There is a beauty to the arrangement whereby a cake is shared by one of us dividing it and the other choosing which part they want. The person dividing doesn’t know which part they’ll get so they have every incidentive to make fair shares. They say that John Rawls took this as inspiration for his philosophy of how a just society should be organised (but I don’t know enough about that).

But the cake cutting example only works for a world where the cake is homogeneous and the two cake-eaters have identical preferences (in this case, to have as much as possible). Imagine a world where the cake has a fruit half and a nut half, say, and I have two cake-eaters, A and B. A likes fruit and nut equally, she doesn’t care. B is allergic to nuts. Now the game of “one cuts, one chooses” doesn’t work. If A cuts she will slice the cake in half and be happy with whichever half she’s left with, but B better hope that A makes a half which is entirely fruit, otherwise she’ll be forced to make a choice between two bits of cake, some of which she can’t eat. B is at no risk of losing out, A is at substantial risk. If B cuts first, she might consider cutting the cake into a nut half and a fruit half, but then she has to hope A chooses the fruit half. And she might cut the cake into mixed halves an put up with a portion she can’t eat (but ensuring B only gets half the cake). The game-theoretic solution is probably to cut the cake into a larger, nut-plus-small-amount-of-fruit, half and a smaller, just-fruit, half. A will choose the larger half. A definitely wins, B loses out.
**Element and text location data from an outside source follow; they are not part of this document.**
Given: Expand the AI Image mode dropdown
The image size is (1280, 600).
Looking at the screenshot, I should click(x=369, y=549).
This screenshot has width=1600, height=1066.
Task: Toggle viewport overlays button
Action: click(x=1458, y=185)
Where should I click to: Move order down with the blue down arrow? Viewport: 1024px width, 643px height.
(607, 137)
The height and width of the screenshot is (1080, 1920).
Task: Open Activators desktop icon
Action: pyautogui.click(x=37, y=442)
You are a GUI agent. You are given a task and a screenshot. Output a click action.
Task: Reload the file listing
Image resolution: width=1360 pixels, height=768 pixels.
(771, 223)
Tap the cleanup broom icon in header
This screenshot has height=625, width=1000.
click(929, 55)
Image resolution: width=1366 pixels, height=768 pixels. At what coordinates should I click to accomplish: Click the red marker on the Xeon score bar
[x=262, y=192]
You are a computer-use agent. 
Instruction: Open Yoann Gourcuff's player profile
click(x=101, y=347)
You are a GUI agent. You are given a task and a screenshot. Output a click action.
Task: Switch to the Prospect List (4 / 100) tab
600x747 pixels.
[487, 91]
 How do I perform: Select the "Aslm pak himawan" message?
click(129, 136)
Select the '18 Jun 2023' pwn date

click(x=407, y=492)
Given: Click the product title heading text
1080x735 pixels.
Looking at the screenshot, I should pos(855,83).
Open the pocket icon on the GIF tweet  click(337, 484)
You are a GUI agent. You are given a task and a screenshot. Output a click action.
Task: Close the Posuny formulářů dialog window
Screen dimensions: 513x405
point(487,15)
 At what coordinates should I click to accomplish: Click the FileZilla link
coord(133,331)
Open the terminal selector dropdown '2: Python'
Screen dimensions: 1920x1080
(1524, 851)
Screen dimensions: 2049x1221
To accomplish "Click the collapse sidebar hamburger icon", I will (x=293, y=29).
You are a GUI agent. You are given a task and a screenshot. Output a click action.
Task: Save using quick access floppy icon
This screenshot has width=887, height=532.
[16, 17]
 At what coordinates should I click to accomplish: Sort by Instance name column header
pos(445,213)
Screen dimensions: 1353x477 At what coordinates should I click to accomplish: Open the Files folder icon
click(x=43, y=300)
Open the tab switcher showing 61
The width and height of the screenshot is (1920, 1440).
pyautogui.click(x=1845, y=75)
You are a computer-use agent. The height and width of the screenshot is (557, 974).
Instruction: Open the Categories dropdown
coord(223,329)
The solution whereby A and B both have half, and both enjoy their halves equally (ie B gets the fruit half) is simple, but enreachable via this sharing game.

I’m reminded of an experiment I think I read about in George Ainslie’s Breakdown of Will (don’t have the book to hand to check, so apologies for inaccuracies. We can pretend it is a thought experiment and I think it still makes the point). There’s a large long cage with a lever that opens a door at the other end. If you are a pig it take 15 seconds, say, to run from the lever to the door. After 20 seconds the door closes, so you get to eat your fill for 5 seconds. One pig on her own gets regular opportunities to feed, as well as plenty of exercise running backward and forth. Now imagine a big pig and a small pig. The big pig is a bully and always pushes the small pig off any food. In a cage with normal feeding arrangements the big pig gets all the food (poor small pig!). But in this bizarre long cage with the lever-for-food arrangement, a funny thing happens. The big pig ends up as a lever pressing slave for the small pig, who gets to eat all the foot.

To see why, we need a game-theory analysis like with the cake example. If the little pig pressed the lever, the big pig would start eating the food and the little pig wouldn’t be able to budge her. There’s no incentive for the little pig to press the lever, she doesn’t get any food either way! The big pig, however, has a different choice : if she presses the lever then she can charge down to the food and knock the little pig out of the way, getting 5 seconds of food. It’s worth it for big pig, but the outcome is that she does all the running and only gets a quarter of the food.

This suprising result is none the less a ‘behaviourally stable strategy’, to bastardise a phrase from evolutionary game theory.

Bottom line: minimally complex environments and heteogenities in agents’ abilities and preferences break simple fairness games. In anything like the real world, as Tom Slee so convincingly shows, choice is not preference.